* Task inputs:

■ ■ ■

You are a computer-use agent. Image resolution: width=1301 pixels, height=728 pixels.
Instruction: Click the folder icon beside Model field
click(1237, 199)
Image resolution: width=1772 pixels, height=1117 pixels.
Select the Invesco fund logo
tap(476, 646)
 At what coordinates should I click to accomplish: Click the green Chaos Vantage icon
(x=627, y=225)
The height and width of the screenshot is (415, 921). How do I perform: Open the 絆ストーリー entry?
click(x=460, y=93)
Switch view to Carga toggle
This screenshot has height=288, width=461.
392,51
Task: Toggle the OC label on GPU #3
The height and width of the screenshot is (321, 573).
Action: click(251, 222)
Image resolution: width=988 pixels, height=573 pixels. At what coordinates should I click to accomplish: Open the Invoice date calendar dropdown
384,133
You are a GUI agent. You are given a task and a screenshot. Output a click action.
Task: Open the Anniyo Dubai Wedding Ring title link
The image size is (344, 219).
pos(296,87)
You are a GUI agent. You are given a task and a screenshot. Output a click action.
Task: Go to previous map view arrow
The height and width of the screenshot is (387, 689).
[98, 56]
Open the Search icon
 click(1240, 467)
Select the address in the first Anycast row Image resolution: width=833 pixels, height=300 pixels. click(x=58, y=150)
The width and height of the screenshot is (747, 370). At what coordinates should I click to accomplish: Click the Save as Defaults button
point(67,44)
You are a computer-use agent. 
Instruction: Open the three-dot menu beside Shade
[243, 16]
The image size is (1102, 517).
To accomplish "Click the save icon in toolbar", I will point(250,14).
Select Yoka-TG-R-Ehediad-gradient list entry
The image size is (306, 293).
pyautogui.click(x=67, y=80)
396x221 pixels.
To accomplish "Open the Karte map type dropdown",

■ ■ ■

Identify every line in the entries above that contains the word "entry", and copy each of those lines. Case counts.

The height and width of the screenshot is (415, 921). How do I perform: Open the 絆ストーリー entry?
Select Yoka-TG-R-Ehediad-gradient list entry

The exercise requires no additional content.